Exercise brief:
What you write must be the lines from the one holding "This screenshot has" through the final line of the records below, reproduced exactly, minus the pictures.

Stored data entries:

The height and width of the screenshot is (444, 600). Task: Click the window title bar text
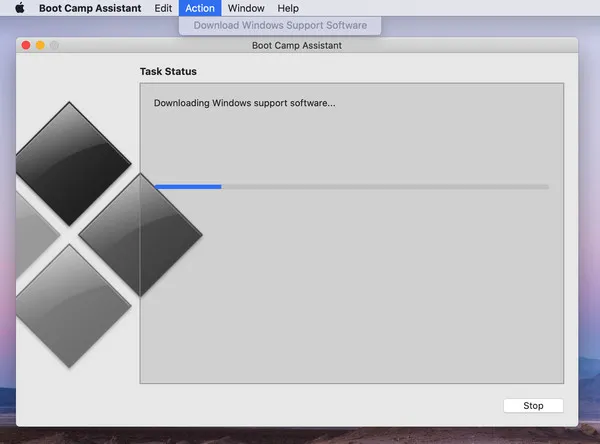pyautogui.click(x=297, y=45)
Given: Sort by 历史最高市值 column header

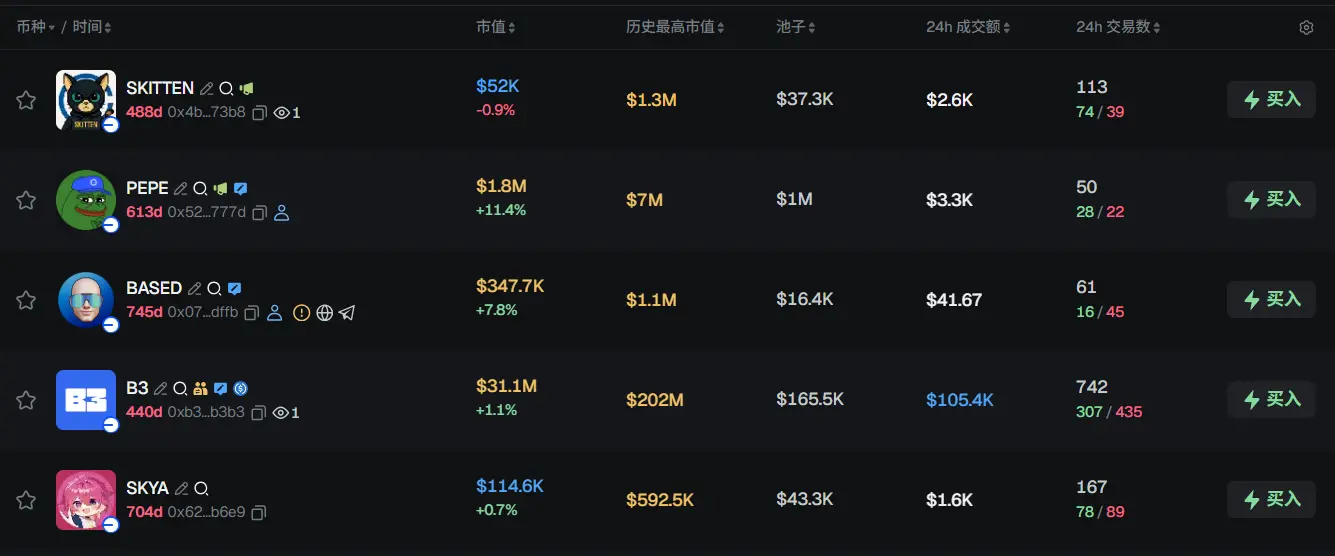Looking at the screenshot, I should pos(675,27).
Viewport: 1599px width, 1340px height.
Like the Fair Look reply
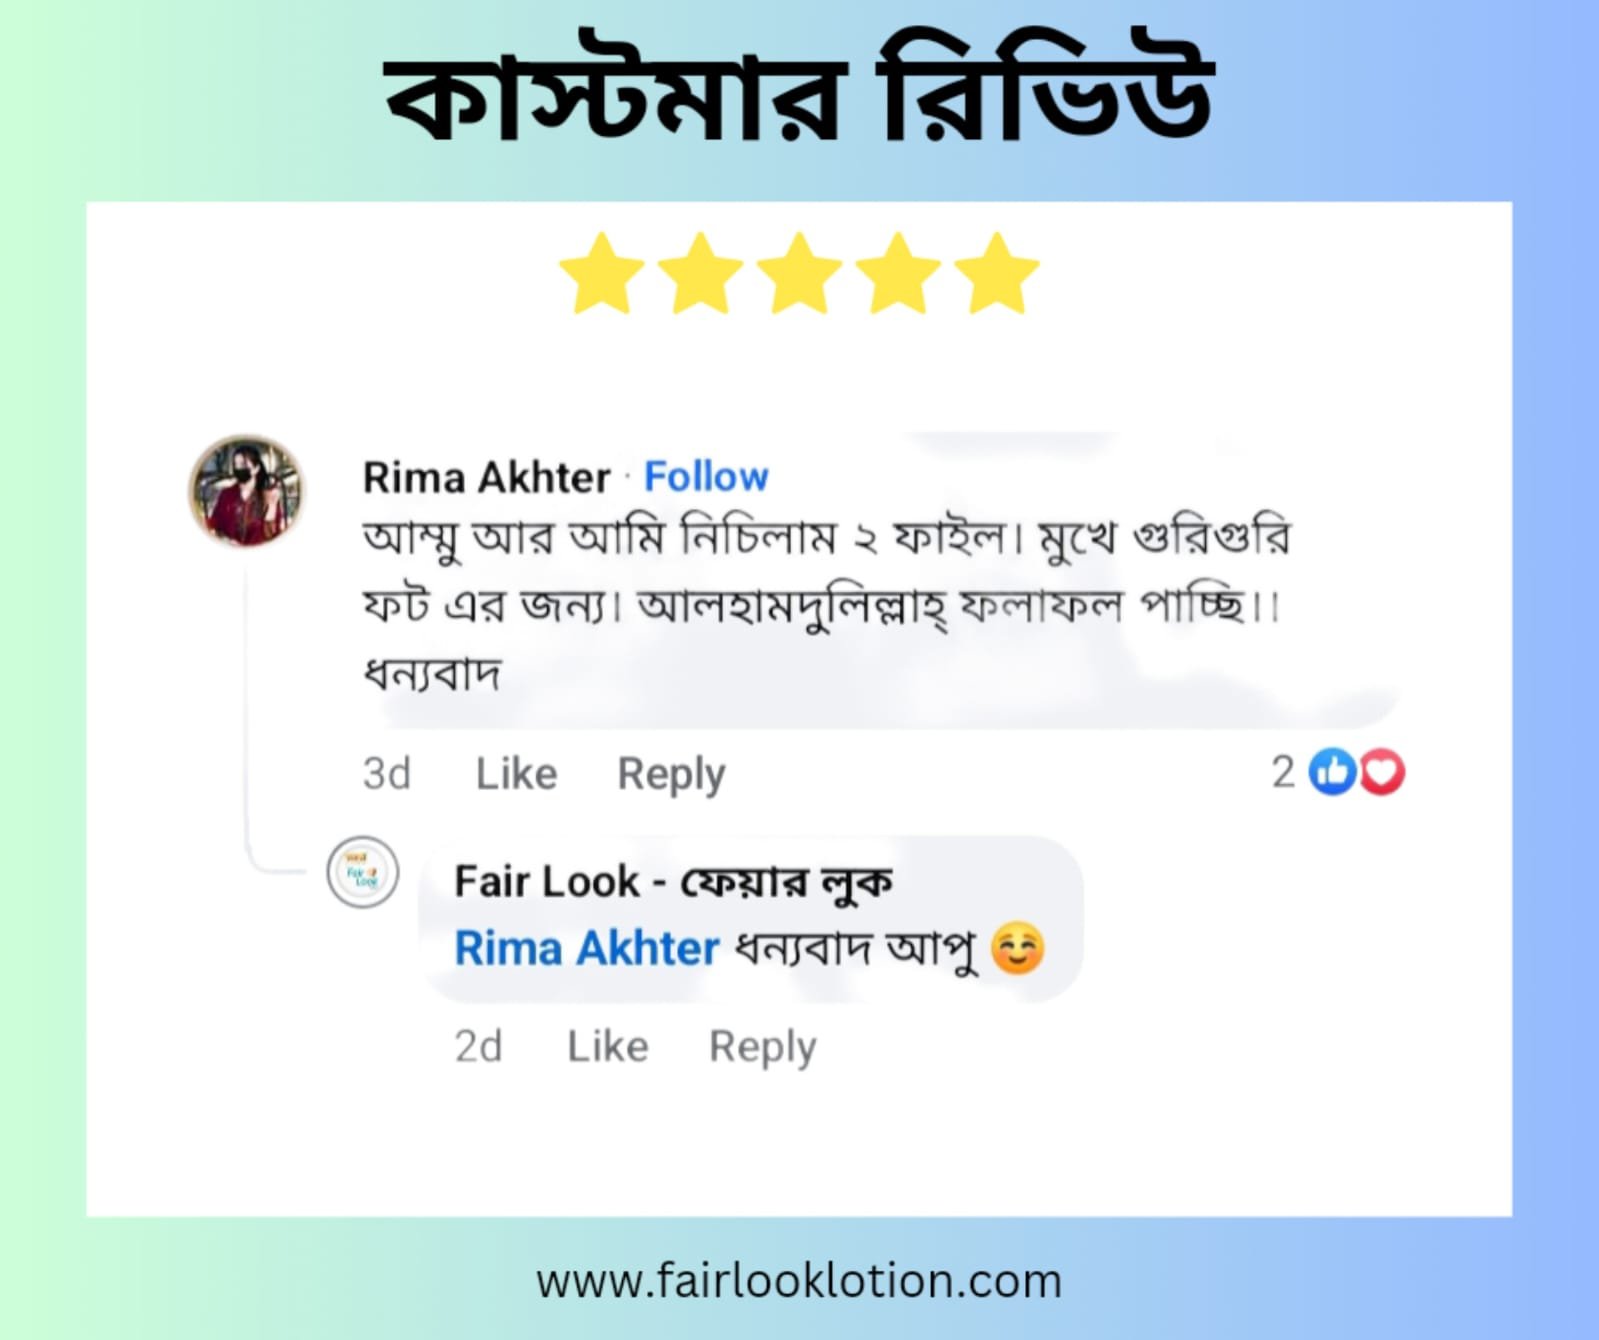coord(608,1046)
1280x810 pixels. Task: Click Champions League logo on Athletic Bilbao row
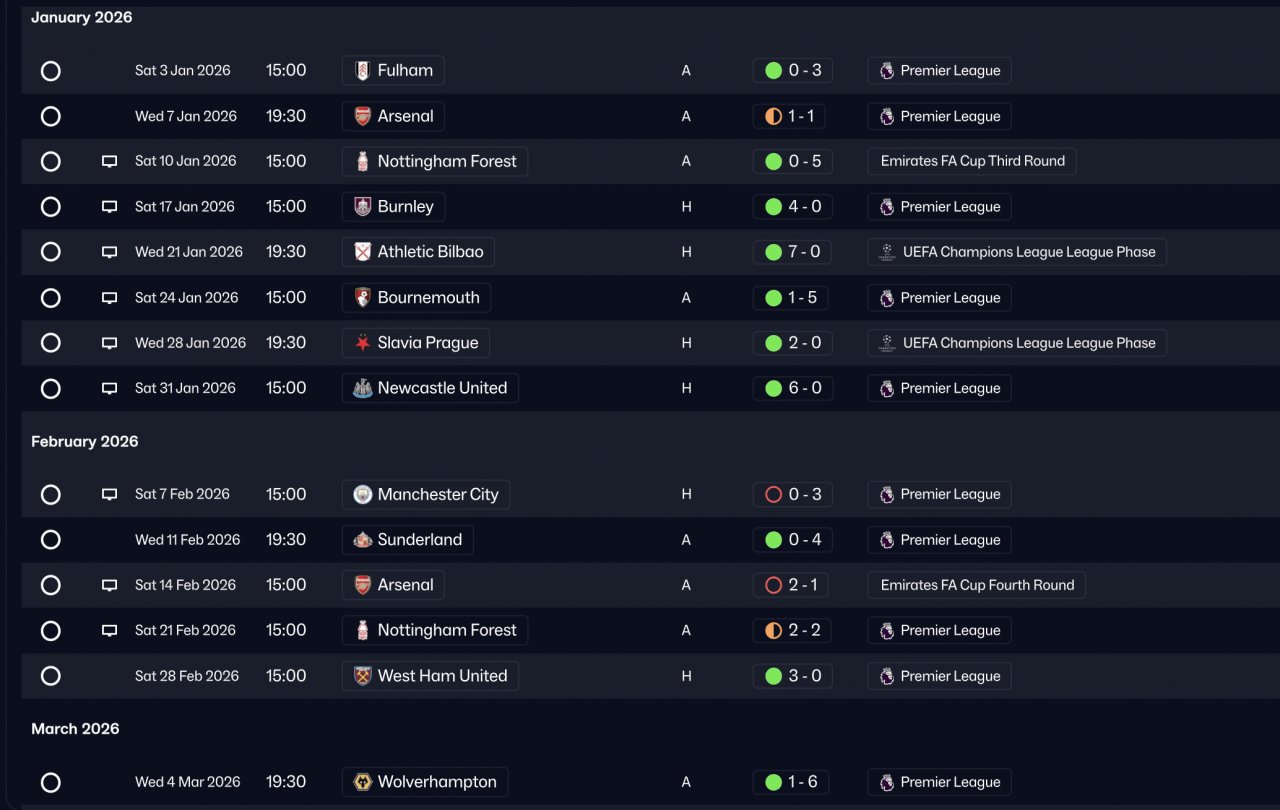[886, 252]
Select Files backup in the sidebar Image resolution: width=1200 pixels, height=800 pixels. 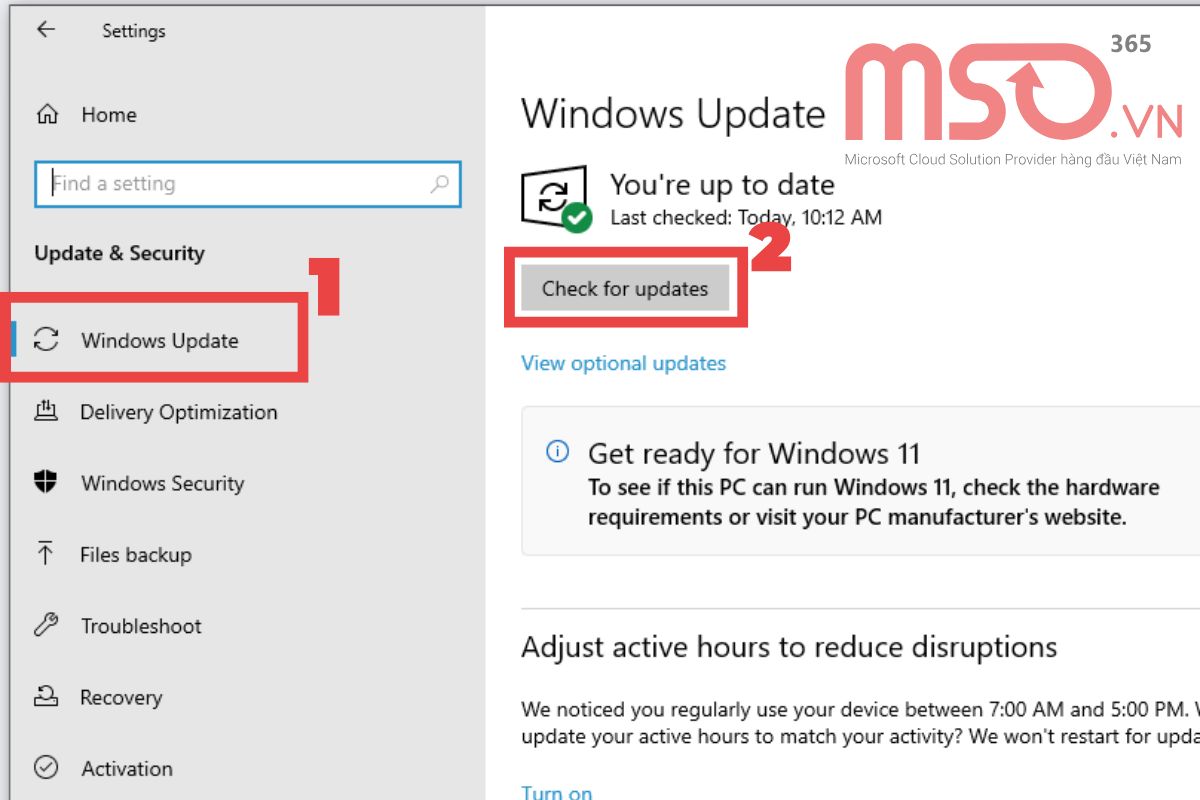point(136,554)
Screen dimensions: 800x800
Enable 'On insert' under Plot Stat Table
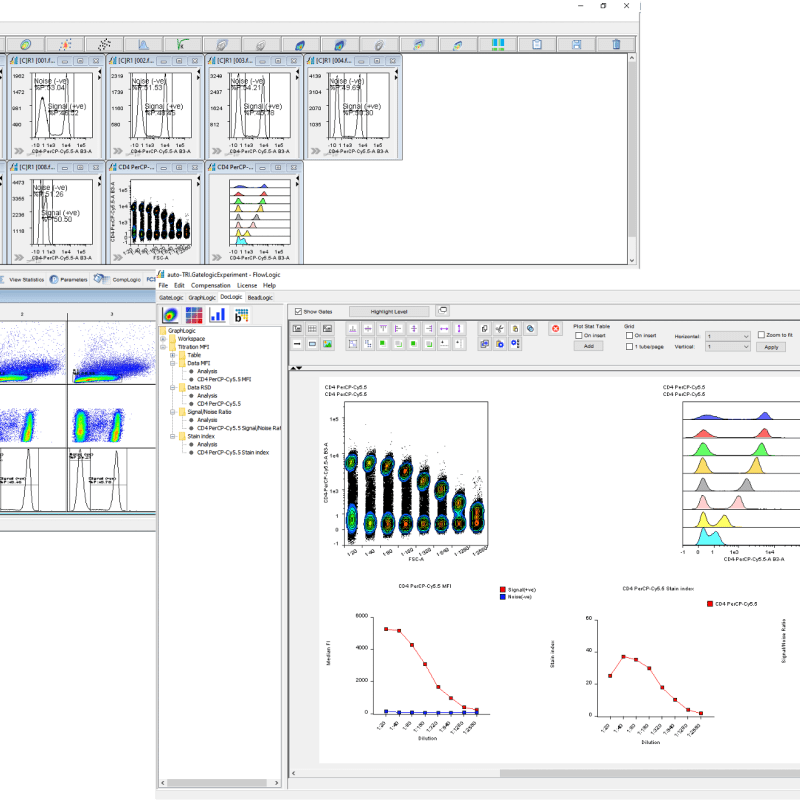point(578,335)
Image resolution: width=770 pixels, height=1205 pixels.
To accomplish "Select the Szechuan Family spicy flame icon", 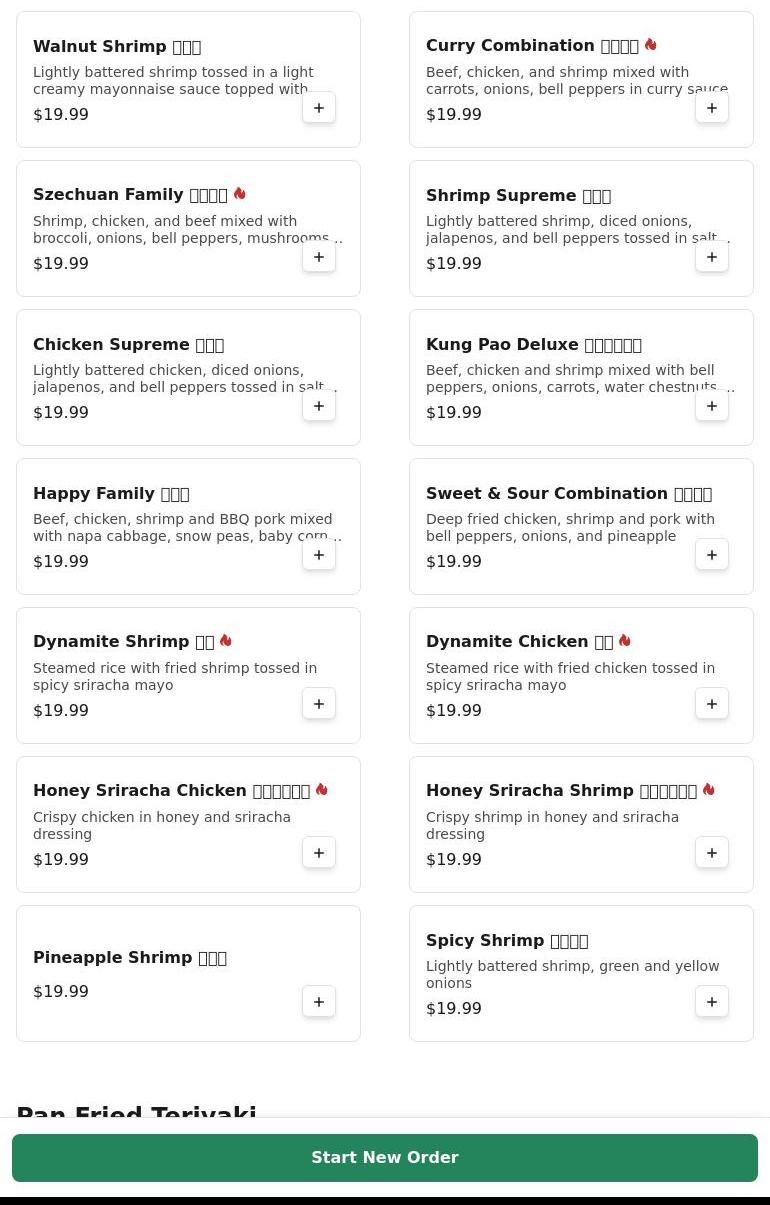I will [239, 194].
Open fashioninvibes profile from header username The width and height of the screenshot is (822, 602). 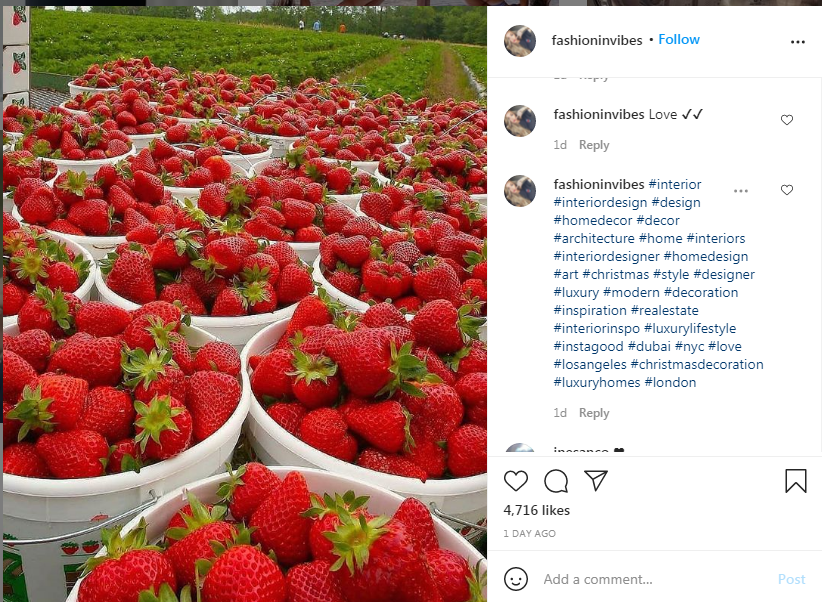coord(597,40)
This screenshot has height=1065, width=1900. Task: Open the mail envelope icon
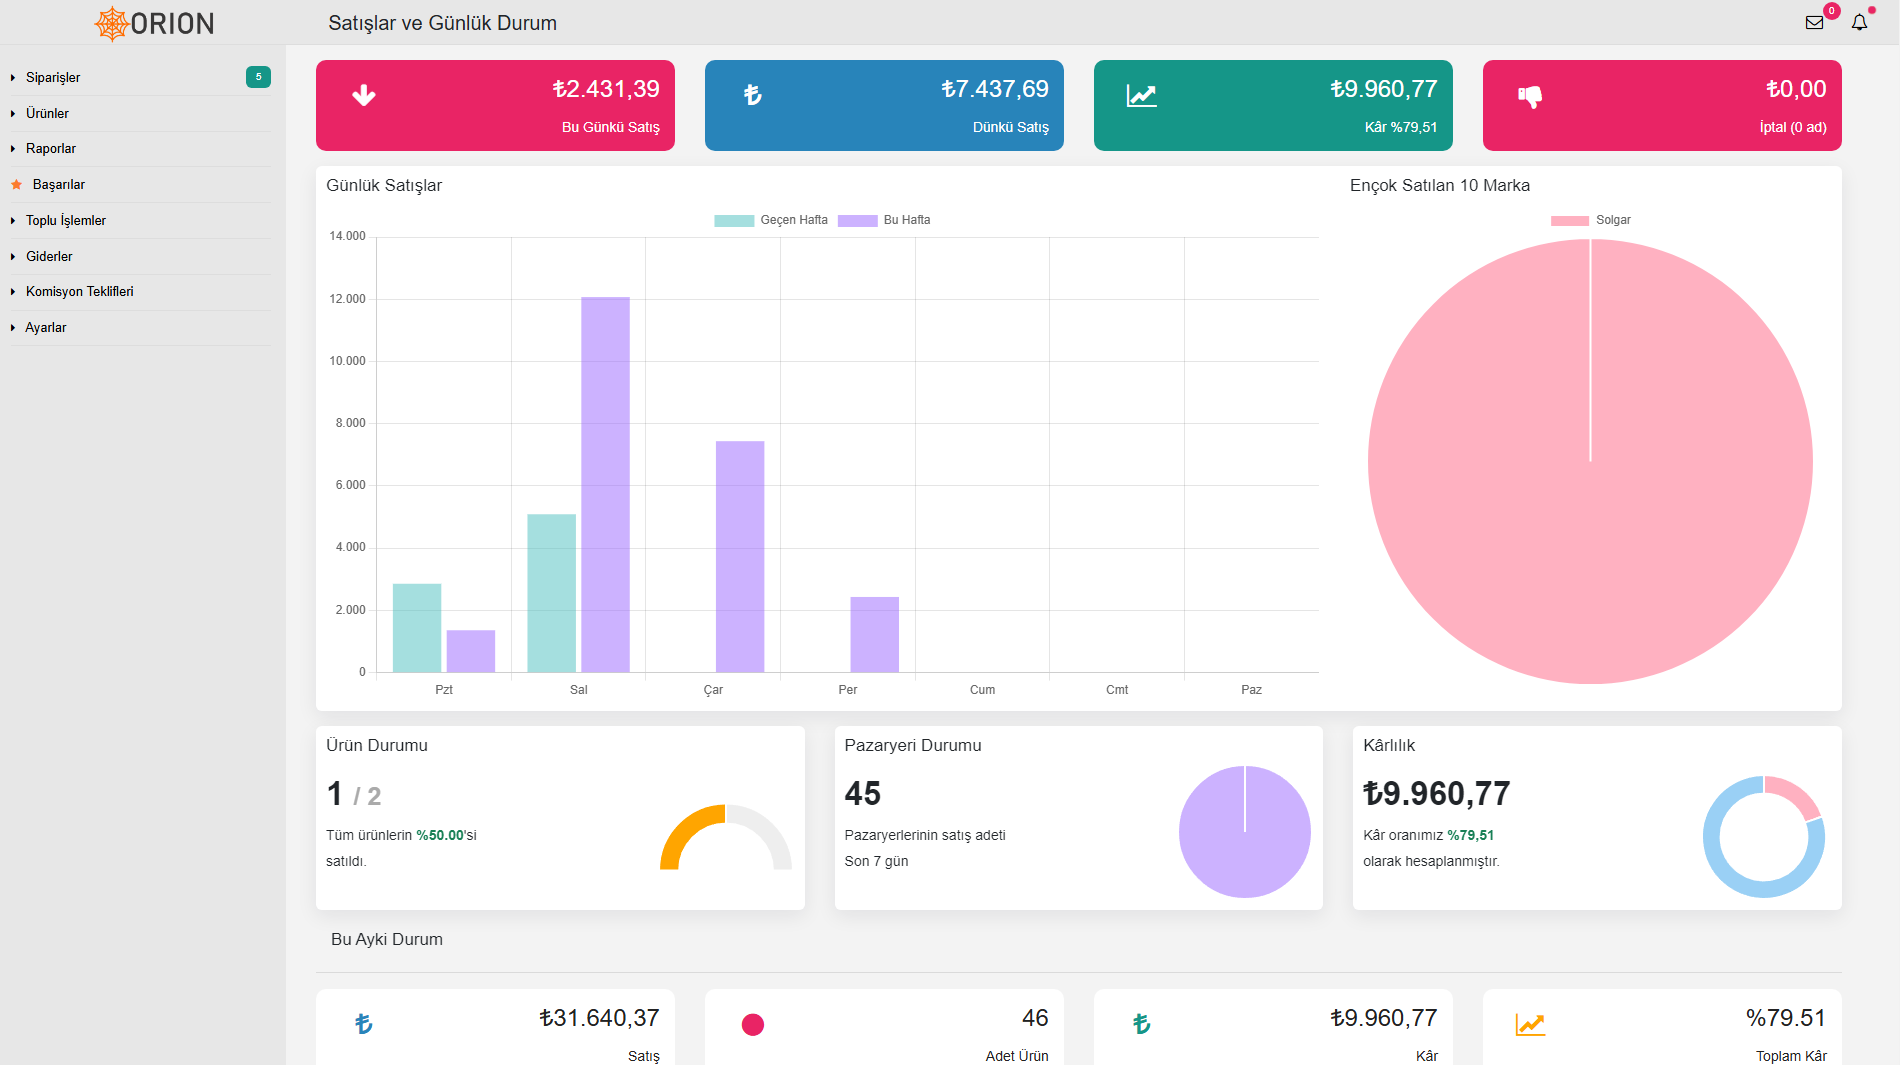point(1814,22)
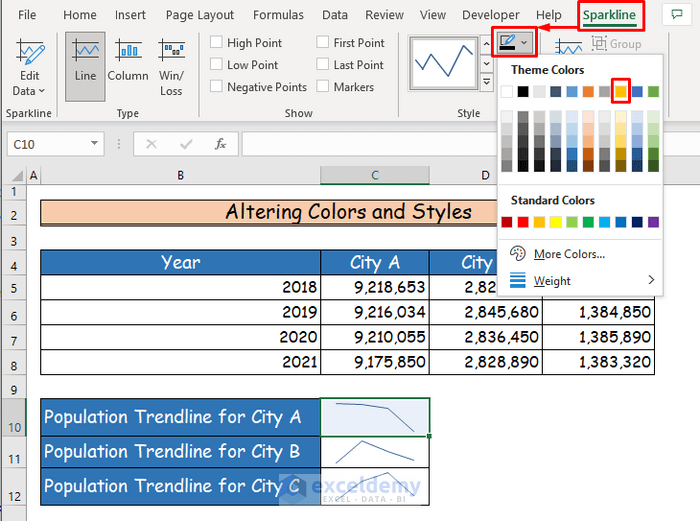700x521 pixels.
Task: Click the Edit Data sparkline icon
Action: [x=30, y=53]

Response for this exercise:
This screenshot has height=1065, width=1900. Task: Open the mail envelope icon
point(1814,22)
700x521 pixels.
Task: Click the Edit Data sparkline icon
Action: [x=30, y=53]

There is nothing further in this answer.